Freescale UHF Smart Radio Costs Less Than $3

Freescale's new MC12311 Smart Radio announced earlier this week isn't designed to transmit TV signals, but it shows just how much the design of radios has changed. This radio, which is contained in an 8x8, 60-pin LGA package is designed to be used as a transceiver in smart grid systems, getting information from and controlling devices to control energy use, and in other applications, including medical devices, where two-way data communications is needed.

The MC12311 has impressive specifications: sensitivity of up to -120 dBm at 1.2 kbps or -105 dBm at 38.4 kbps, power output of -18 to +17 dBm in 1 dB steps, receiver front-end third-order IMD (IIP3) of −18 dBm, and an IIP2 of +35 dBm, and support for multiple modulation systems – GFSK, MSK, GMSK, and OOK. A block diagram shows the design of the MC12311.

Searching through the datasheet, I found the unit is able to operate in three bands: 290–340 MHz, 424-510 MHz, and 862-1020 MHz. It seems amateur radio operators could use the radios to build very low cost data transceivers for the 420-450 MHz band.

## Task details
Please continue the article above about the Freescale MC12311 smart radio, picking up after its final sentence.

## Given information
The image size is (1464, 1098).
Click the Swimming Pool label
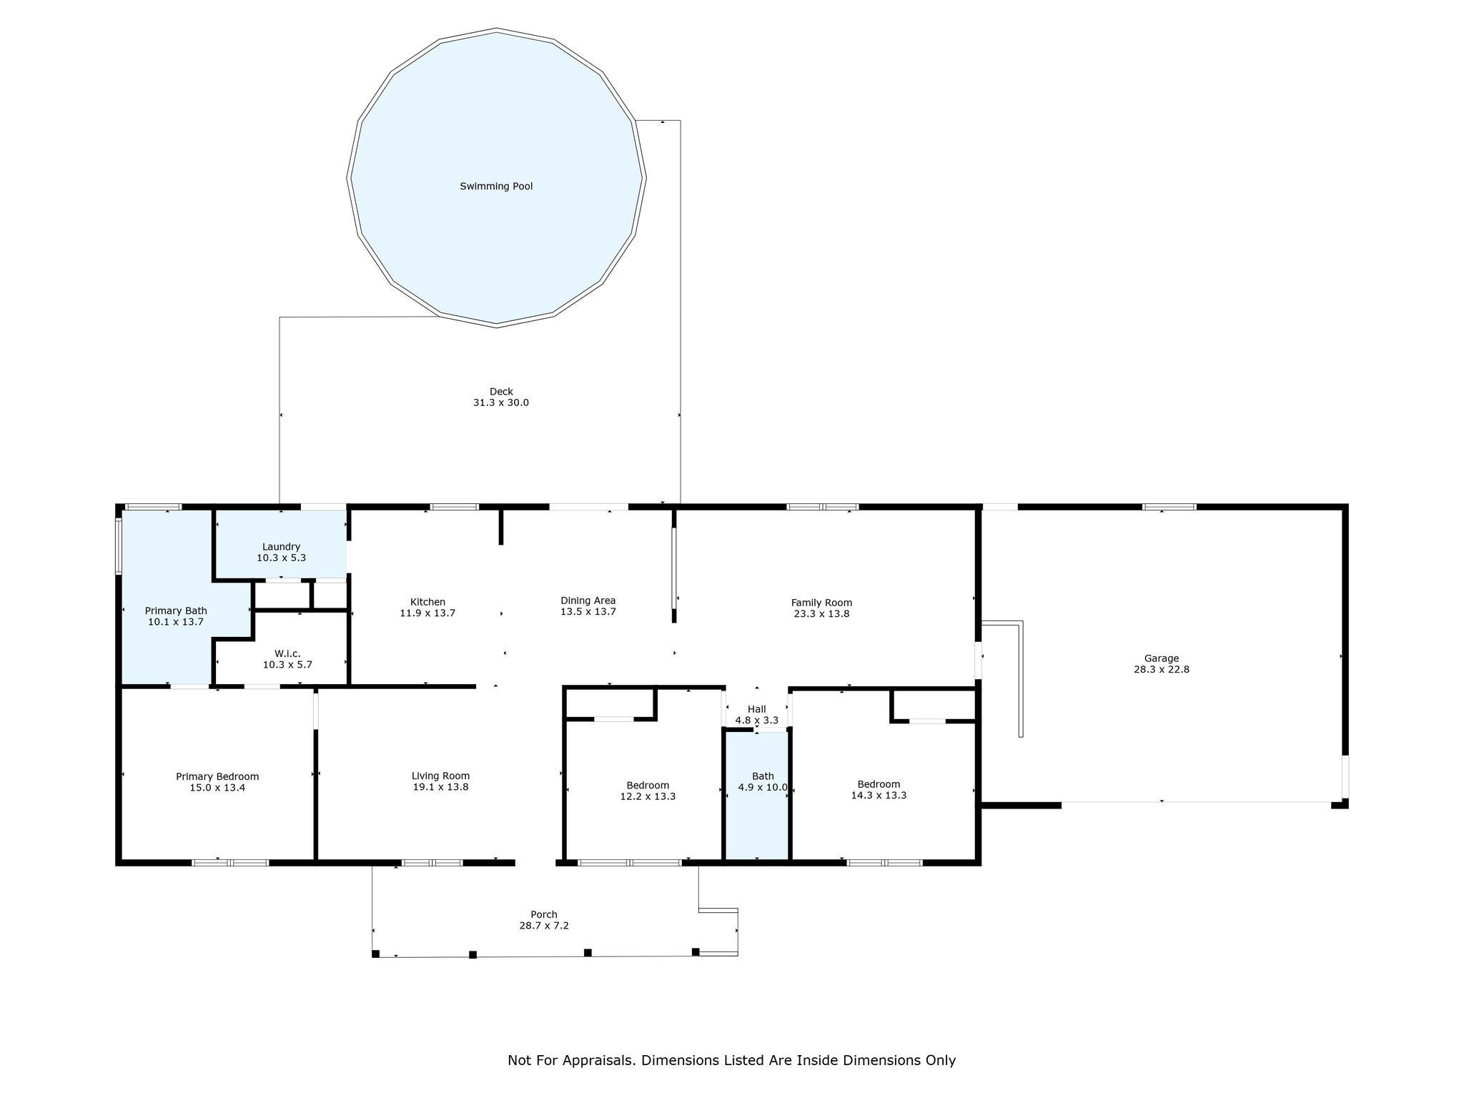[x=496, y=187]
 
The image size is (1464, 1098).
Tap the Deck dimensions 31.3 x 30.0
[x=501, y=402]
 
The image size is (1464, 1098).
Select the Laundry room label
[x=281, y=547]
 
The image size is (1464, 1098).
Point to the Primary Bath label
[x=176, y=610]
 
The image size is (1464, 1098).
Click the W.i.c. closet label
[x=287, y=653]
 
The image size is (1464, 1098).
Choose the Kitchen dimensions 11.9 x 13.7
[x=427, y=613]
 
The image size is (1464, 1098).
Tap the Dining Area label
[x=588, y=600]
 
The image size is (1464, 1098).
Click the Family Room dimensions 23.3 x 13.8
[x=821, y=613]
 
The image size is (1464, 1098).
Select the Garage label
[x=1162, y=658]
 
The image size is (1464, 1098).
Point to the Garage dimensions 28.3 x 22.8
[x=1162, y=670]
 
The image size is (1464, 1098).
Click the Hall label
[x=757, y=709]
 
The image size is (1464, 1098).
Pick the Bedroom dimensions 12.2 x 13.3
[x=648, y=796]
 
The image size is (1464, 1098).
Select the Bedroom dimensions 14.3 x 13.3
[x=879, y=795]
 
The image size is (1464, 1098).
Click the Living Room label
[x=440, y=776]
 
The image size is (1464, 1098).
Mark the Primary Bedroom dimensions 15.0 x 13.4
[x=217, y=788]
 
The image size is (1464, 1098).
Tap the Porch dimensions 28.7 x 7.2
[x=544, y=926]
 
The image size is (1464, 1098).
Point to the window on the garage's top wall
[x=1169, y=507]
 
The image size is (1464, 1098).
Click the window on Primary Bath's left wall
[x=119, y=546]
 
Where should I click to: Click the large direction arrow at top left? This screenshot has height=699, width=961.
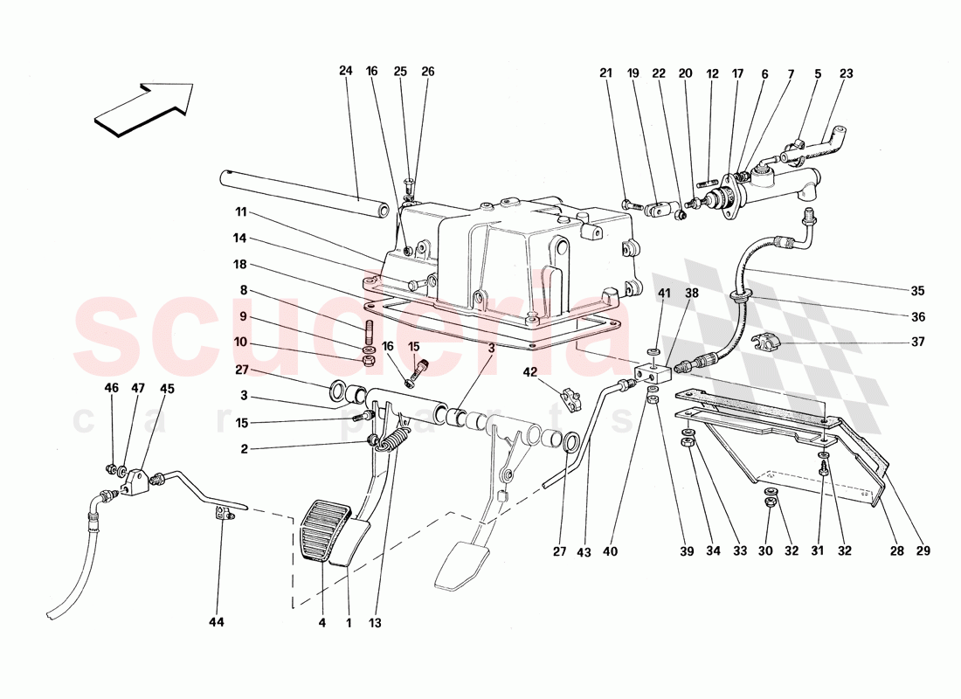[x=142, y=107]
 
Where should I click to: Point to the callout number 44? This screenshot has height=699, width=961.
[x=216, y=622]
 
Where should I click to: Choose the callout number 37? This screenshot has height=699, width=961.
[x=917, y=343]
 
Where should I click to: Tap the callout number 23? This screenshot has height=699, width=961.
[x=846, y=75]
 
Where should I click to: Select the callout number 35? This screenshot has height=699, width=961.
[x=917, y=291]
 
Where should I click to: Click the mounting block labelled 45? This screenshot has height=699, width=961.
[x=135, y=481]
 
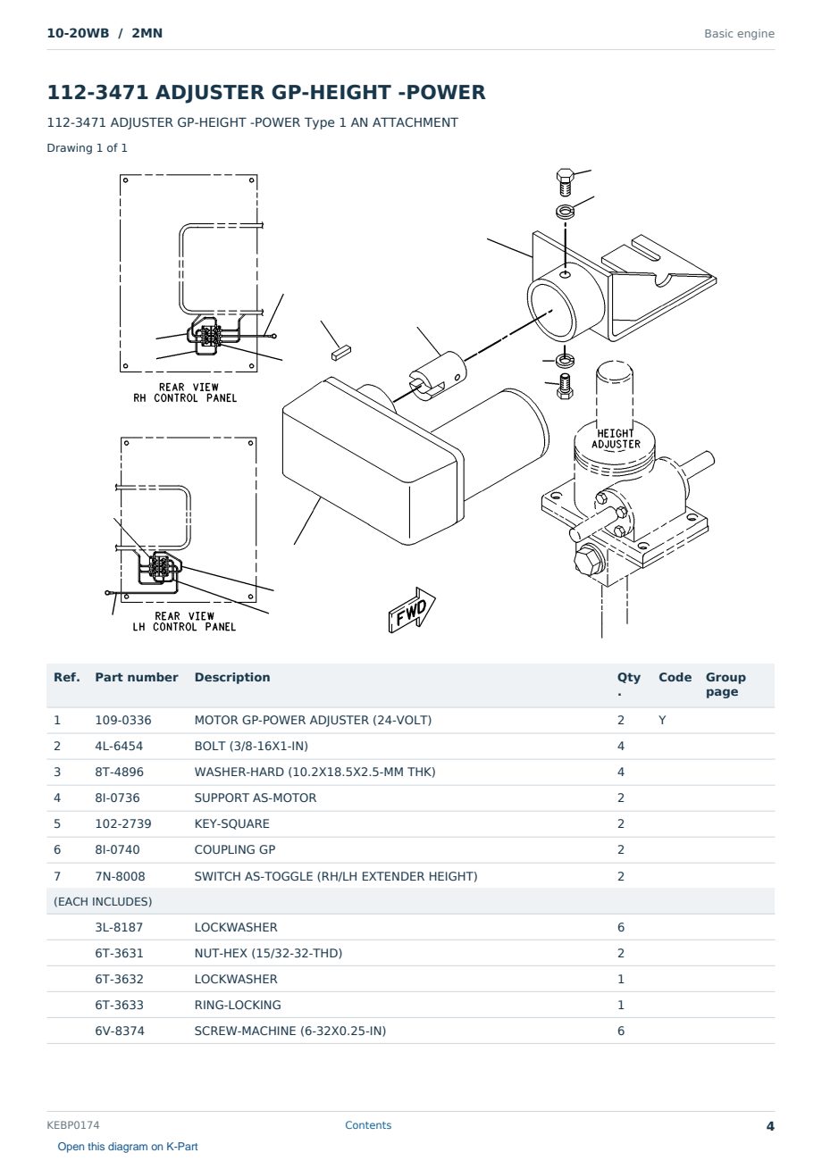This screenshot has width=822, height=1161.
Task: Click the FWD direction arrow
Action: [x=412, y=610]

## Output for this task
Sample quantities of the device are available now from Freescale. Pricing starts at $2.79 per unit in 1000 unit quantities.

Doug Lung

Doug Lung is one of America's foremost authorities on broadcast RF technology. As vice president of Broadcast Technology for NBCUniversal Local, H. Douglas Lung leads NBC and Telemundo-owned stations’ RF and transmission affairs, including microwave, radars, satellite uplinks, and FCC technical filings. Beginning his career in 1976 at KSCI in Los Angeles, Lung has nearly 50 years of experience in broadcast television engineering. Beginning in 1985, he led the engineering department for what was to become the Telemundo network and station group, assisting in the design, construction and installation of the company’s broadcast and cable facilities. Other projects include work on the launch of Hawaii’s first UHF TV station, the rollout and testing of the ATSC mobile-handheld standard, and software development related to the incentive auction TV spectrum repack.
A longtime columnist for TV Technology, Doug is also a regular contributor to IEEE Broadcast Technology. He is the recipient of the 2023 NAB Television Engineering Award. He also received a Tech Leadership Award from TV Tech publisher Future plc in 2021 and is a member of the IEEE Broadcast Technology Society and the Society of Broadcast Engineers.